[Kutipan Teks]:
#####
Jakarta - Mewujudkan misi pengurusan piutang
negara yang efektif efisien dan akuntabel, Direktorat Jenderal Kekayaan
Negara (DJKN) mengadakan seminar hukum
bertajuk Transformasi Pengurusan Piutang Negara Menjadi Pengelolaan Piutang Negara
Untuk Mewujudkan Tata Kelola Piutang Negara Yang Lebih Baik. Seminar hukum
dibuka oleh Direktur Hukum dan Hubungan Masyarakat DJKN Tri Wahyuningsih Retno
Mulyani pada Rabu 11 Oktober 2017 di Jakarta.
Dalam sambutannya Ani mengatakan Berdasarkan UU
No.49 Prp. Tahun 1960 dan Peraturan Menteri Keuangan No.240/PMK.06/2016,
pengurusan piutang negara masih terbatas pada upaya penagihan, untuk itu DJKN
perlu segera melakukan transformasi Pengurusan Piutang Negara menjadi
Pengelolaan Piutang Negara (State
Receivables Management).
Selanjutnya Ani mengatakan tujuan seminar ini adalah untuk mendapatkan gambaran yang lebih komprehensif mengenai struktur pengelolaan piutang negara yang efektif, efisien, dan akuntabel, mendapatkan pandangan hukum terkait pengelolaan piutang negara, dan mendapatkan kerangka awal dalam penyusunan regulasi terkait pengelolaan piutang negara.
Pengurusan piutang negara tidak terbatas pada penyelesaian untuk mengbalikan uang negara, namun dalam pengurusan piutang negara tersebut juga menyimpan potensi penerimaan negara yang besar, tidak hanya melalui biaya administrasi (biad) namun juga melalui pengelolaan jaminan-jaminan utang tersebut. Demikian Ani menjelaskan.
Transformasi dari Pengurusan ke Pengelolaan
Kepala Subdit Sistem Akuntansi Direktorat
Akuntansi dan Pelaporan Keuangan Direktorat Jenderal Perbendaharaan Dwinanto
mengatakan sistem akuntansi dan pelaporan piutang negara pada K/L harus sama
persepsinya dengan sistem pencatatan dan pelaporan piutang yang ada pada
pengelola piutang. Pengakuan piutang
sangat terkait dengan Penerimaan Negara Bukan Pajak (PNBP)-nya, untuk itu dibutuhkan komitmen yang kuat dari para pihak
untuk menatausahakan dan pencatatan akuntansi piutang negara.
Lebih lanjut Dwinanto menjelaskan beberapa manfaat yang didapat dari pencatatan piutang berbasis akrual yang pertama dari sisi pengamanan yaitu diamankan dan disajikan secara akuntabel. “Ketika pos pos disajikan secara wajar bisa dijadikan acuan pengambilan kebijakan, Next step dari tercapainya opini Wajar Tanpa Pengecualian” ujarnya.
#####
[Catatan data]

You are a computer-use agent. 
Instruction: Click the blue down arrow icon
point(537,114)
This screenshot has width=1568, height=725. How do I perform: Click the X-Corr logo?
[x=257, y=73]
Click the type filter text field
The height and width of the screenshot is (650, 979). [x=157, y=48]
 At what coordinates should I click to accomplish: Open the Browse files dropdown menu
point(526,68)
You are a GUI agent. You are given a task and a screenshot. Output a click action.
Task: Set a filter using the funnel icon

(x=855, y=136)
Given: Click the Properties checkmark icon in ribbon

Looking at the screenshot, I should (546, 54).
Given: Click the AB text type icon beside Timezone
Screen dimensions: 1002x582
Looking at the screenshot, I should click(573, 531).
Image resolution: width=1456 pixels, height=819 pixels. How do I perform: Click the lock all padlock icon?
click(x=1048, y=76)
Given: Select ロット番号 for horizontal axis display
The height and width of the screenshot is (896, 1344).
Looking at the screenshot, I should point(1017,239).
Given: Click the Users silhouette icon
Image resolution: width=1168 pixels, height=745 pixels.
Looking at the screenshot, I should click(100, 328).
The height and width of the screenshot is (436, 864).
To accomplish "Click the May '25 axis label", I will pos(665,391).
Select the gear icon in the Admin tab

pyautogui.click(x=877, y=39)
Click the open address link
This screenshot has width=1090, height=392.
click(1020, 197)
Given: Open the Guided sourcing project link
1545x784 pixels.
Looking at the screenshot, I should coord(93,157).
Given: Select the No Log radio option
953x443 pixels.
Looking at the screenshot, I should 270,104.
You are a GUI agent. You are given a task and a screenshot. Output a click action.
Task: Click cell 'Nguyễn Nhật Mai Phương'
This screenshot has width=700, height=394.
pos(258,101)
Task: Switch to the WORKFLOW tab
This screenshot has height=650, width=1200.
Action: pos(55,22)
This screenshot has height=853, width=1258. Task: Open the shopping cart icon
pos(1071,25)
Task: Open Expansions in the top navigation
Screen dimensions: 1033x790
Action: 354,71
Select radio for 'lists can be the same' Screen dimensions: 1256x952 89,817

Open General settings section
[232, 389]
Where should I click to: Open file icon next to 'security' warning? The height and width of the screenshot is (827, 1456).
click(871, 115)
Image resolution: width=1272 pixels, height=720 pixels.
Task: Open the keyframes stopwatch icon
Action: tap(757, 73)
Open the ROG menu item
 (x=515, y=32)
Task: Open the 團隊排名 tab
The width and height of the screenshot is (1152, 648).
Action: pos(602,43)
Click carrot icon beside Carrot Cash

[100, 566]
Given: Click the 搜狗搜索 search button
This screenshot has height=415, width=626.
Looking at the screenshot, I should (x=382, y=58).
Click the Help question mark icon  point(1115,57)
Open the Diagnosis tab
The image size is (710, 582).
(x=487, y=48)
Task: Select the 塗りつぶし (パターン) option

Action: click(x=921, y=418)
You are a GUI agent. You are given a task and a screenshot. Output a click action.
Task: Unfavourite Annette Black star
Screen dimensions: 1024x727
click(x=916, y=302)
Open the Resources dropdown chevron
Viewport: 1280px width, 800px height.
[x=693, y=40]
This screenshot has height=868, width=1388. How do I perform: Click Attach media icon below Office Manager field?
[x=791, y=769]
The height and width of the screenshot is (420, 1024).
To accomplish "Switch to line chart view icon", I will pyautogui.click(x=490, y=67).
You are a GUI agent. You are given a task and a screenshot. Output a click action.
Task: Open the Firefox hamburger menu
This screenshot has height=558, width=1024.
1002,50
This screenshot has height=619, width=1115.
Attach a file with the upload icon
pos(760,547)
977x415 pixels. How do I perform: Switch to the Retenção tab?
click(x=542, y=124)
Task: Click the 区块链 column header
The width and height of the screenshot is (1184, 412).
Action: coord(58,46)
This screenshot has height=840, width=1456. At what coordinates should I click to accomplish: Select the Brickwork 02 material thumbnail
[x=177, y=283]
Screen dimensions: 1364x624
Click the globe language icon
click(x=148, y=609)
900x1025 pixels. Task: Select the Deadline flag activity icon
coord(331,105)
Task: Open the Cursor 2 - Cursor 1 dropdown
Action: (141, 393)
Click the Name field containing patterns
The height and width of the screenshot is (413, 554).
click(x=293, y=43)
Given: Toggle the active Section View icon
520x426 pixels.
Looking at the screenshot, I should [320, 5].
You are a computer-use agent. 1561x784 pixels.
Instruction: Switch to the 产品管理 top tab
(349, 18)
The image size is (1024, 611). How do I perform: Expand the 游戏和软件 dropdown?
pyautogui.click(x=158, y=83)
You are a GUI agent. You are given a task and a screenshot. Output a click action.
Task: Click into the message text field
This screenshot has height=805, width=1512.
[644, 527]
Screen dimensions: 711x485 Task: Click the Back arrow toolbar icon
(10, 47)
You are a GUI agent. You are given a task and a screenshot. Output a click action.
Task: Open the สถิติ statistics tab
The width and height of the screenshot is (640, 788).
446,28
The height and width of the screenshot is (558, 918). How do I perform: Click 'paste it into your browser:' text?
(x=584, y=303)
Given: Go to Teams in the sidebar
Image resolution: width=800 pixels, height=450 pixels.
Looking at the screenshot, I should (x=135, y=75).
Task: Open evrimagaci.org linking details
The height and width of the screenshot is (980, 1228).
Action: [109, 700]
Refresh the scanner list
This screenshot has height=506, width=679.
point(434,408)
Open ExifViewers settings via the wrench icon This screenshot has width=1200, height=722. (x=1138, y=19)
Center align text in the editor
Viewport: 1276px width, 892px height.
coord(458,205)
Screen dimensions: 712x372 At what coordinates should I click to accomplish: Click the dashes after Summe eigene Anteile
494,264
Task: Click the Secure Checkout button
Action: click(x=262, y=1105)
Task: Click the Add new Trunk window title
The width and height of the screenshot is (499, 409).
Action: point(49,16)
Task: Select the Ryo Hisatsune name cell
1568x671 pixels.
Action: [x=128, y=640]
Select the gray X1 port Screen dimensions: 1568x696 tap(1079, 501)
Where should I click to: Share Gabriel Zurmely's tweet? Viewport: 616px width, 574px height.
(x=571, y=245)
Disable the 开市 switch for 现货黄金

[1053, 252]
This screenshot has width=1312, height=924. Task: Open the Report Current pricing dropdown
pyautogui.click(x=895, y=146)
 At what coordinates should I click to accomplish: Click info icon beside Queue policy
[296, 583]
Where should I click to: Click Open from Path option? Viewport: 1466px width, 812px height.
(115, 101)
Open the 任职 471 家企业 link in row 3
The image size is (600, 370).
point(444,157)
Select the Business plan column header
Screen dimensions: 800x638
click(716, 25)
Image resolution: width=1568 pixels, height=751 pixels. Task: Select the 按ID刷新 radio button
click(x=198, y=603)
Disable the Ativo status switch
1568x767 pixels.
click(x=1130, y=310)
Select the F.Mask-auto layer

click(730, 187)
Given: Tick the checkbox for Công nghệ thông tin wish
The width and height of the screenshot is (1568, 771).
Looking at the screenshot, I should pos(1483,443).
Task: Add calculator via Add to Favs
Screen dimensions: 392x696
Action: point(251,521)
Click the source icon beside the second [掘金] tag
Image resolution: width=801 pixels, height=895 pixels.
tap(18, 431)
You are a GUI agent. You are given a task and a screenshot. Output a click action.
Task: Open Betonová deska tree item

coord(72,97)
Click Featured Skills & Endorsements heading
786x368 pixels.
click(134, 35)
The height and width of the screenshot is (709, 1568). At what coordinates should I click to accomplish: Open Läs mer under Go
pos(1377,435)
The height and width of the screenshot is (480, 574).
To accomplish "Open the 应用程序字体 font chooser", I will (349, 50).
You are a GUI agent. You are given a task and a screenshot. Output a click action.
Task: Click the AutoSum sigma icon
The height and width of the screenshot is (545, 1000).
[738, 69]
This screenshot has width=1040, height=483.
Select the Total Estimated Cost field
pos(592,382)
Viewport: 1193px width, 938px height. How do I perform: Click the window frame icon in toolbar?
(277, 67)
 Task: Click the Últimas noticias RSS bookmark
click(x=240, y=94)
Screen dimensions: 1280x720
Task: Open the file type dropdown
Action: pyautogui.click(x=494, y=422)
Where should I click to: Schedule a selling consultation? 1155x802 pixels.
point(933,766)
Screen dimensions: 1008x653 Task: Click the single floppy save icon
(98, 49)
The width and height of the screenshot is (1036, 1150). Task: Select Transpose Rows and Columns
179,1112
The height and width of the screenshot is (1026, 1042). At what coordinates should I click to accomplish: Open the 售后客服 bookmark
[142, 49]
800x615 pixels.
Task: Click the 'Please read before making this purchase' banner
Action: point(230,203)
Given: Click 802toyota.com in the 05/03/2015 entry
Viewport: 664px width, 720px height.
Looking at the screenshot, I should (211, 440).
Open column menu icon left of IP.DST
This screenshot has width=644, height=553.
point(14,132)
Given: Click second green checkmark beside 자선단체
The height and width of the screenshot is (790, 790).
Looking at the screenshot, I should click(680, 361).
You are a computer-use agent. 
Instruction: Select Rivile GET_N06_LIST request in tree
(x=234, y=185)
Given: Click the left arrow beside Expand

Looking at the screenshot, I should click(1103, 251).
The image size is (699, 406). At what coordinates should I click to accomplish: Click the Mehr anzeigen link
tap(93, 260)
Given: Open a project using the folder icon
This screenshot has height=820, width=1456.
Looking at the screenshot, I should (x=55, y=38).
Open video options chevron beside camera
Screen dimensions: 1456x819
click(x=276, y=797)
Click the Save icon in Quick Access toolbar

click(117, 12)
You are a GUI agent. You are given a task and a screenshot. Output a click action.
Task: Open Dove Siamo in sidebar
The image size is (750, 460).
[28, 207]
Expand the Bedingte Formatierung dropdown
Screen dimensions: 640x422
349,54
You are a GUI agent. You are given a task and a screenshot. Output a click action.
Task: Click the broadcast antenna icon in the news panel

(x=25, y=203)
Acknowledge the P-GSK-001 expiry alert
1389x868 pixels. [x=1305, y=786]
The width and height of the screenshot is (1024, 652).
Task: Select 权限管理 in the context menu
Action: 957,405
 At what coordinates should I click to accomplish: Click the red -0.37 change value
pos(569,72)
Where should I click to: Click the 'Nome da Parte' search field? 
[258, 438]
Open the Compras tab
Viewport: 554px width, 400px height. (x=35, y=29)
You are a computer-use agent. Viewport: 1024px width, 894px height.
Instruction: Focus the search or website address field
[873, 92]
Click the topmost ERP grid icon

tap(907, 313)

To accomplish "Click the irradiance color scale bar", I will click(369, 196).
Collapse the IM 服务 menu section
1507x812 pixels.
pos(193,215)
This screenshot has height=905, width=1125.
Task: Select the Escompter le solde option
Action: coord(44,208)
#####
[Tujuan]: Bisakah Anda menulis lanjutan berita seminar piutang negara, dimulai tepat setelah kalimat terakhirnya? Daftar tersebut berasal dari sumber lain.

[Hasil Akhir]:
Konsultan Hukum Bisnis Gunawan Widjaja mengatakan dalam pengurusan piutang secara umum terdapat hak tagih yang merupakan benda bergerak yang tidak bertubuh yang dijamin dalam pasal 1131 KUHPerdata dan dapat dialihkan kepemilikannya. Jenis hak tagih tersebut dapat diklasifikasikan menjadi jangka pendek, jangka menengah dan jangka panjang, ada agunan atau tanpa agunan dan berdasarkan kualitas piutang.
Untuk Pengelolaan jangka pendek, Gunawan menjelaskan piutang tersebut dapat ditagih agar dibayar. “Jika tidak dibayar bisa dilakukan eksekusi, dialihkan dengan dijual “with recourse or without recourse” atau melalui subrogasi dan terakhir kepailitan atau PKPU,” ujarnya. Sedangkan untuk jangka menengah dan panjang jika tidak dibayar, selain langkah di atas dapat juga melalui Novasi secara Objektif atau Subjektif, Debt to Equity Swap, Asset Securitization. Demikian Gunawan menjelaskan.
Lebih lanjut menurut Gunawan pengelolaan piutang dapat dikelola sendiri, dikerjasamakan dengan pihak ketiga tanpa pengalihan piutang (Sharing Risk), dan dialihkan kepada pihak ketiga (pengalihan risiko). Pengalihan pihak ketiga sendiri memerlukan penilaian piutang yang dilakukan dengan metode future cash flow analysis.
Seminar berlangsung
selama dua hari dengan mengundang beberapa narasumber berkompeten lainnya dari
Direktorat Piutang Negara dan Kekayaan Negara Lain-lain (PNKNL), Badan
Pemeriksa Keuangan, dan Direktorat Sistem Manajemen Investasi Direktorat
Jenderal Perbendaharaan. Turut hadir dalam seminar tersebut Kepala Kanwil DJKN
DKI Jakarta Hady Purnomo, Kepala Kanwil DJKN Banten Teddy Sandriadi.